On June 25, 2014, the Supreme Court in Fifth Third Bancorp v. Dudenhoeffer unanimously held that no special presumption of prudence applies under ERISA for investments in employer stock. The case involved a form of employee stock ownership plan (ESOP) but has relevance for all individual-account plans that include employer stock as an investment option.
ERISA requires plan fiduciaries to act with prudence. It also requires diversification of plan investments, with some exceptions. ESOPs and other individual-account plans with employer stock funds would violate the diversification requirement itself, and the prudence rule insofar as it requires diversification, but for a statutory exemption that gives relief on both fronts. The statutory exemption does not relieve fiduciaries of the need to consider non-diversification aspects of prudence, however. Most lower courts before Dudenhoeffer made sense of this residual duty of prudence by holding that plan fiduciaries investing eligible individual account plan assets in employer stock should be presumed to have acted prudently, although the presumption could be overcome in extreme circumstances (e.g., imminent financial collapse). The Supreme Court has now held otherwise.
Background
The facts of Dudenhoeffer are similar to the facts of many other so-called “stock drop” cases. Fifth Third Bancorp maintained a defined contribution retirement savings plan under which employees could choose to invest in up to twenty funds, including the Fifth Third stock. Between July 2007 and September 2009, Fifth Third’s stock price fell by 74%. In September 2009, ESOP participants brought suit, claiming that the fiduciaries to the plan violated the ERISA duties of loyalty and prudence by remaining invested in and continuing to purchase the stock of Fifth Third.

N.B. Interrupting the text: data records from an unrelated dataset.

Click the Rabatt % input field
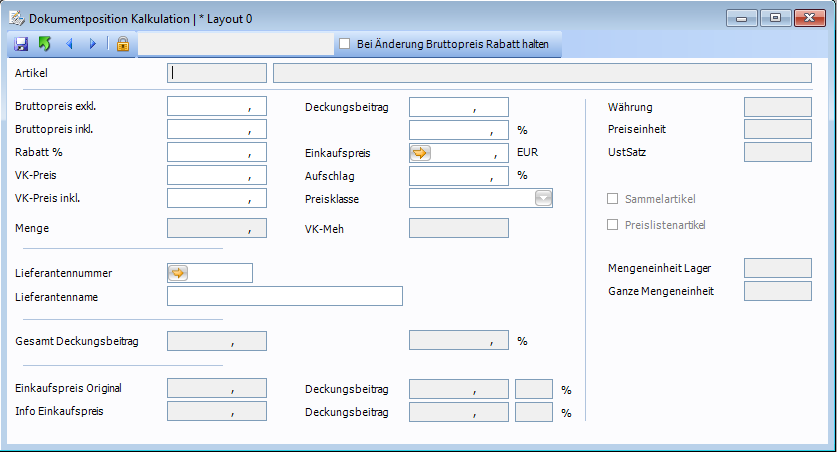The height and width of the screenshot is (452, 837). point(217,153)
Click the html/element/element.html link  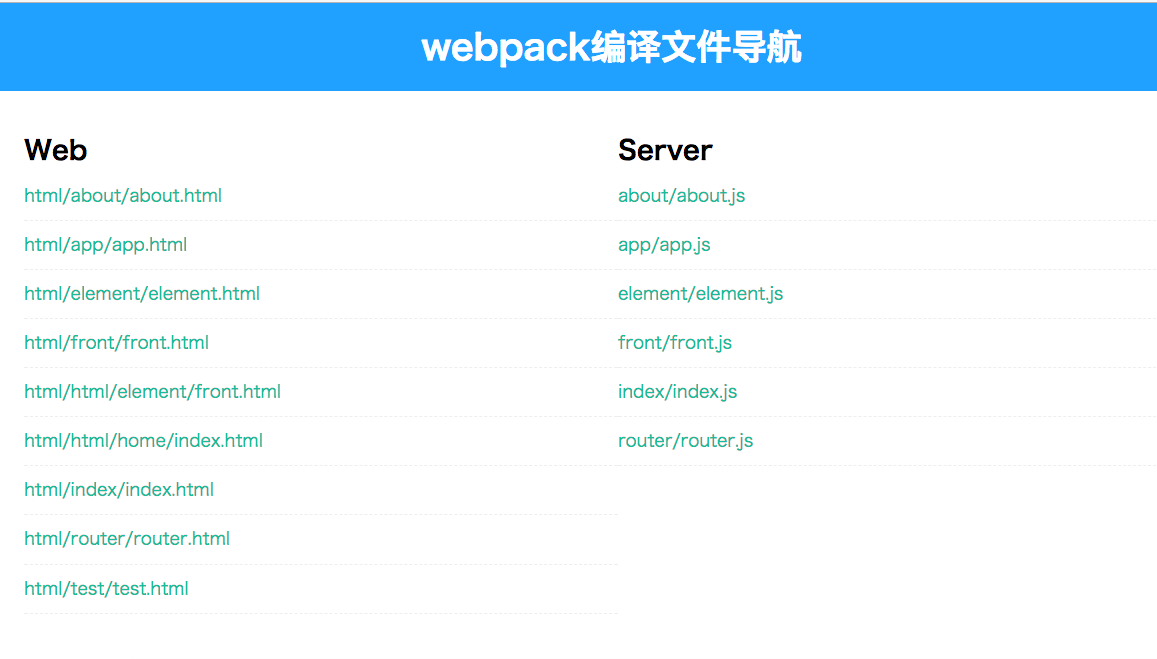click(x=141, y=293)
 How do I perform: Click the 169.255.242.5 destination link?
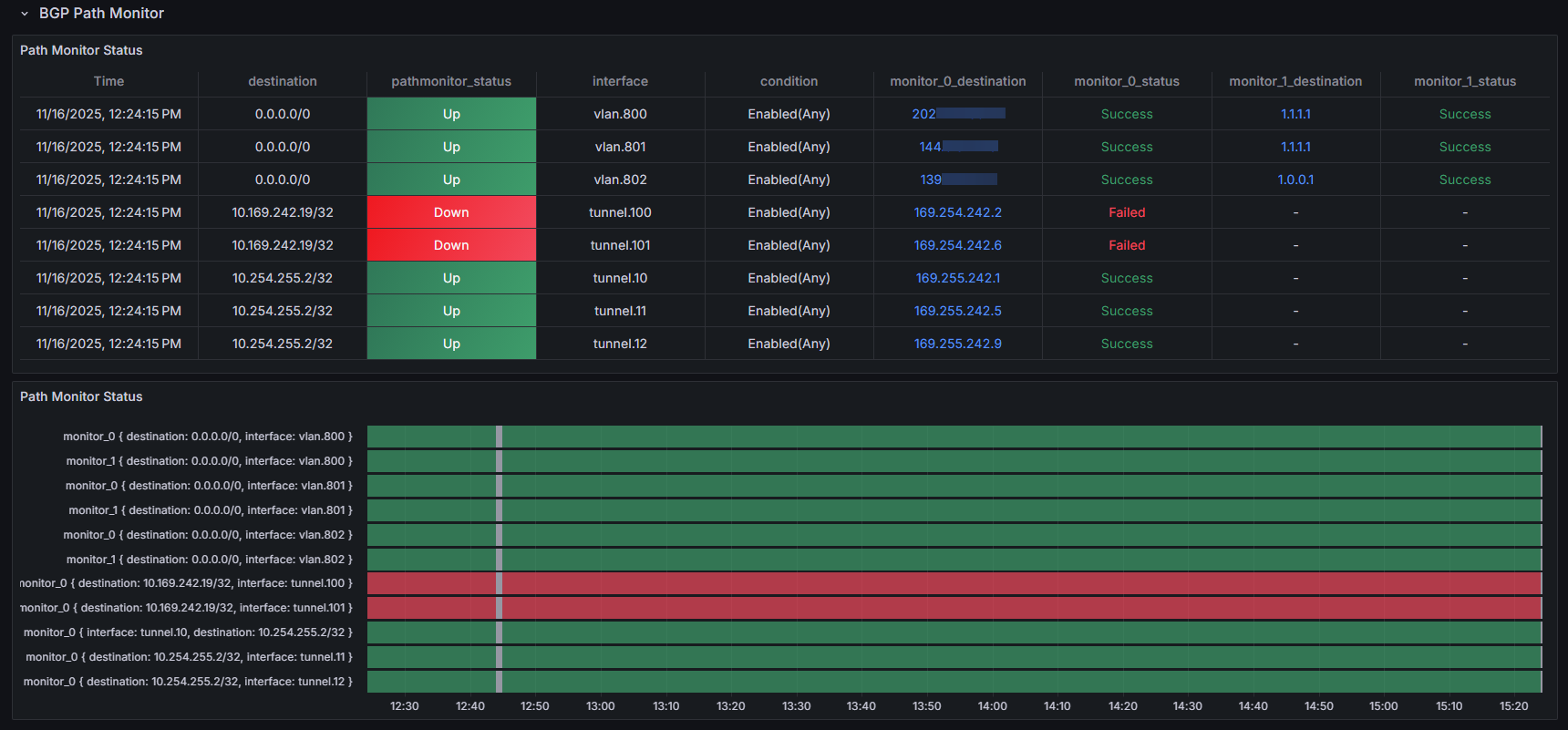(x=957, y=311)

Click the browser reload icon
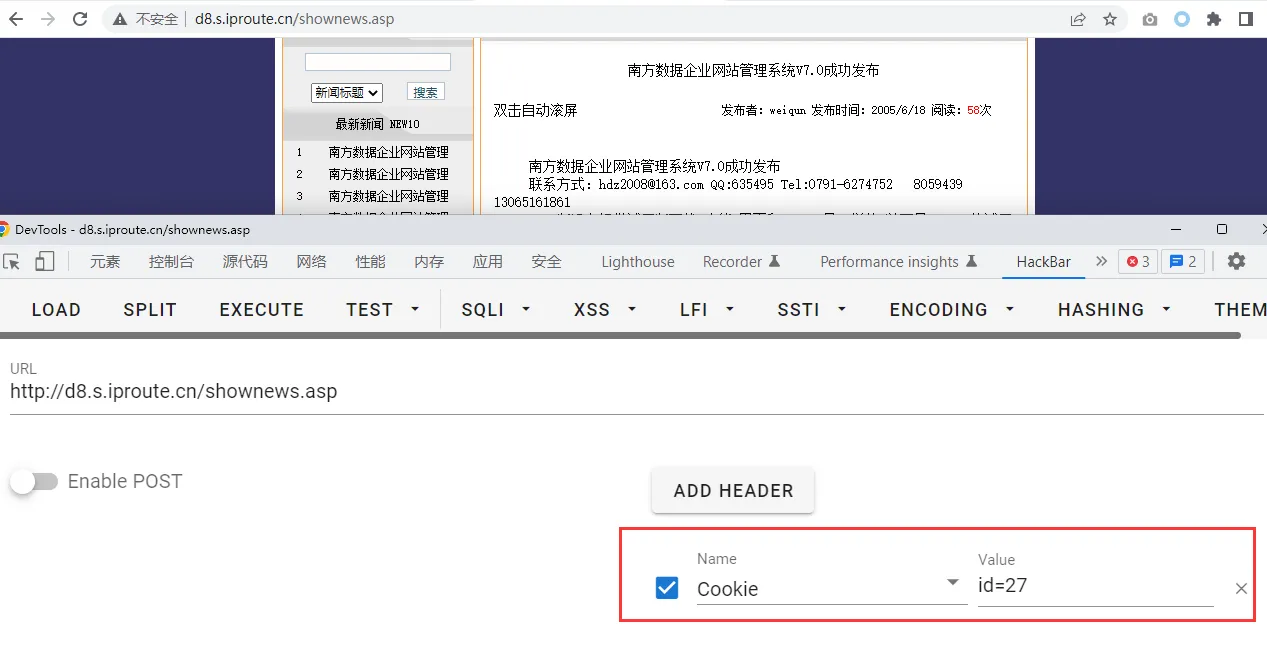[x=80, y=19]
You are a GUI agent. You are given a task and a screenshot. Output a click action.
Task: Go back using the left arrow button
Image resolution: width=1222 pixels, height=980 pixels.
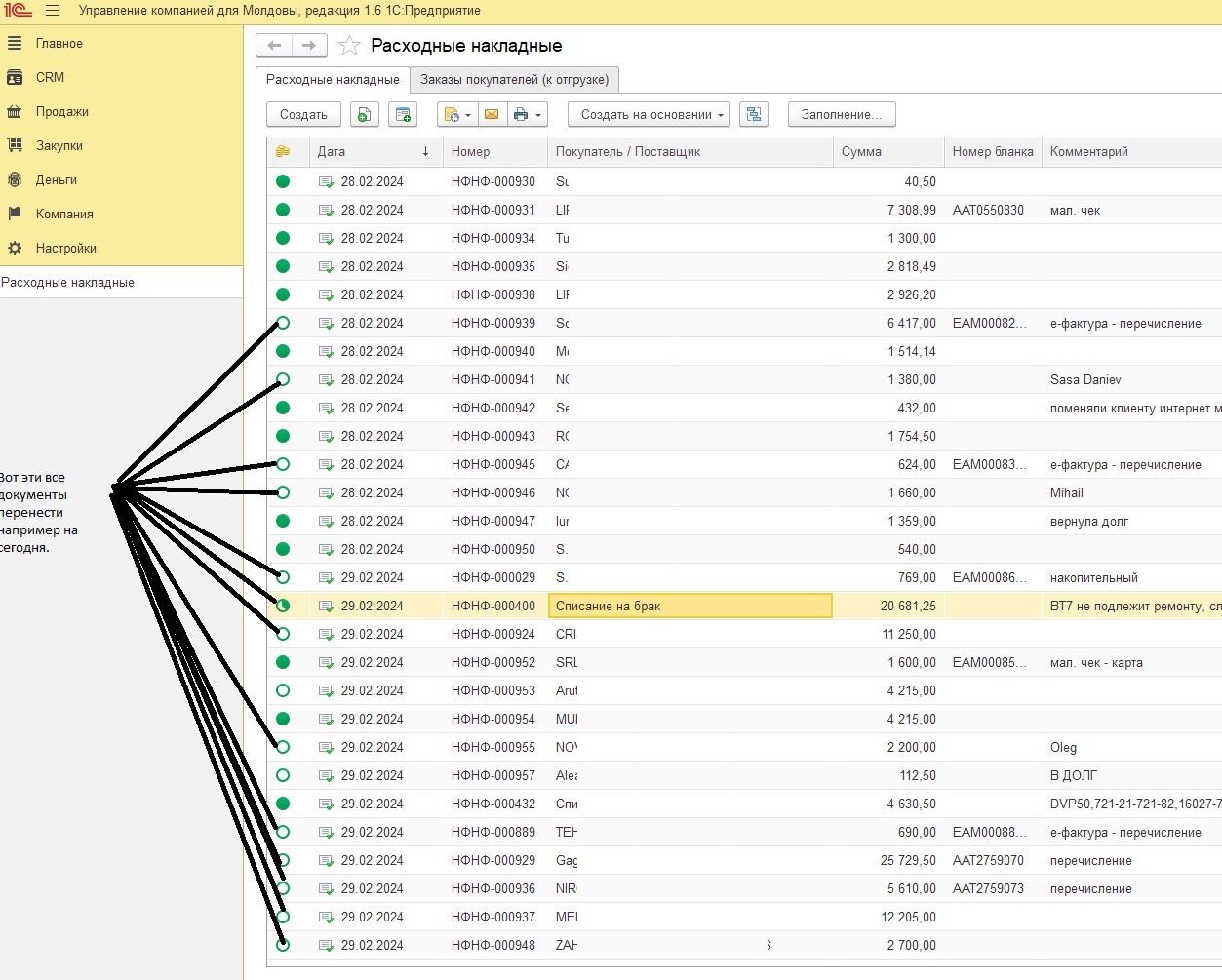[274, 46]
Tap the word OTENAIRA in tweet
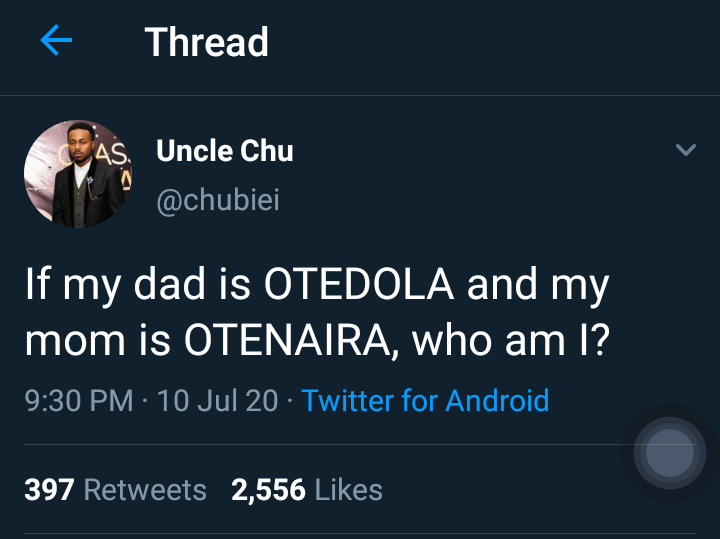The width and height of the screenshot is (720, 539). [x=287, y=340]
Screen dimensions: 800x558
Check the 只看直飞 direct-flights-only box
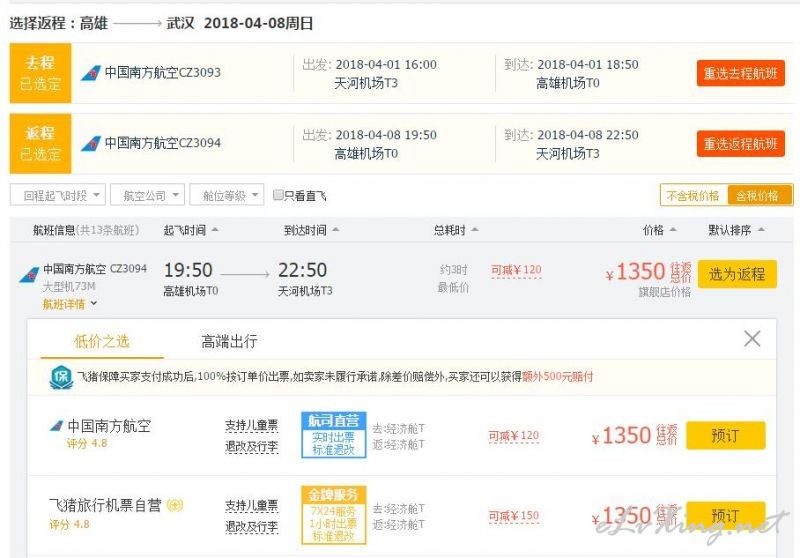click(x=278, y=195)
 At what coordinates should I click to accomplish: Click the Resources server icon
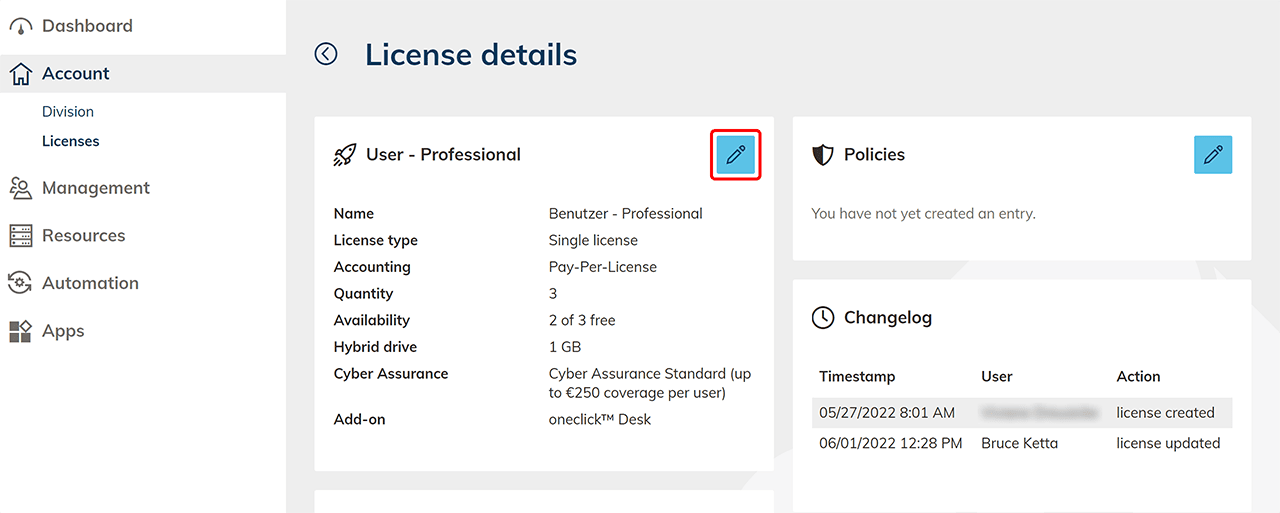point(20,236)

The district court dismissed the complaint for failure to state a claim, finding that the fiduciaries were entitled to a presumption that investing in employer securities was prudent and that a plaintiff was required to allege an abuse of discretion by the fiduciaries in the face of dire circumstances. On appeal, the Sixth Circuit agreed that fiduciaries were entitled to a rebuttable presumption of prudence, but held that the presumption applied at the evidentiary stage rather than the pleading stage.
The presumption of prudence
In reaching its decision, the district court relied on nearly twenty years of judicial precedent applying a presumption of prudence. The line of cases stems from the 1995 decision in Moench v. Robertson, in which the Third Circuit, looking to principles of trust law to interpret ERISA, held that when a fiduciary is instructed to invest in employer securities, the fiduciary’s decision to do so should be reviewed for an abuse of discretion, rather than de novo.
In contrast, the Supreme Court in Dudenhoeffer found that the prudence standard for ESOPs is no different than the standard for other plans. While the Court recognized that Congress has favored ESOPs and has exempted them from the duty to diversify, it found that this relief from diversification does not result in an otherwise narrower duty of prudence.
Many ERISA individual-account plans (e.g., 401(k) plans), and not only ESOPs, offer an undiversified employer stock fund as one of several funds available to participants. While the facts of Dudenhoeffer involved an ESOP, its logic applies with equal force to other individual-account plans investing in employer stock.
Without a presumption of prudence for investments in employer stock, plan fiduciaries may be left in a very difficult position. ERISA requires fiduciaries to follow plan documents to the extent those documents are consistent with ERISA. Thus, a failure to follow plan documents is itself a breach of fiduciary duty unless the documents violate ERISA. Where a plan provision requires a fiduciary to invest in employer stock and the investment is arguably but not indisputably imprudent, participants with the benefit of hindsight may sue the fiduciary either for continuing to invest in the stock (if the stock falls in value) or for selling the stock in violation of plan terms (if it does not). The Supreme Court recognized this difficulty but held that a presumption of prudence is not the appropriate solution and that ERISA requires courts to engage in “careful, context-sensitive scrutiny of a complainant’s allegations.”
The court did provide solace to plan fiduciaries in one key area. Not infrequently, officers of public companies maintaining an ESOP or similar plan may serve as fiduciaries with respect to the company’s plans. Investment decisions affecting a plan’s employer stock fund may create tension with the fiduciary’s obligations under the securities laws. The Supreme Court in Dudenhoffer rejected the contention that ERISA requires a fiduciary to act in violation of other laws. It left for the lower courts to determine what duties and choices an ERISA fiduciary does have when faced with the difficulty of dealing prudently with an employer stock fund.
Implications for plan sponsors and fiduciaries
It is too early to know with certainty how Dudenhoeffer will affect plan designs or employer-stock-fund litigation. The Supreme Court’s opinion makes it clear that plaintiffs claiming a breach of fiduciary duty must plead sufficient facts to show that a claim is plausible. An improperly pleaded complaint may still be subject to dismissal, even without a presumption of prudence. However, plaintiffs able to present plausible (if unproven) grounds for relief will no longer face the defense that challenged conduct by a fiduciary under an ESOP or similar plan is protected by a presumption of prudence.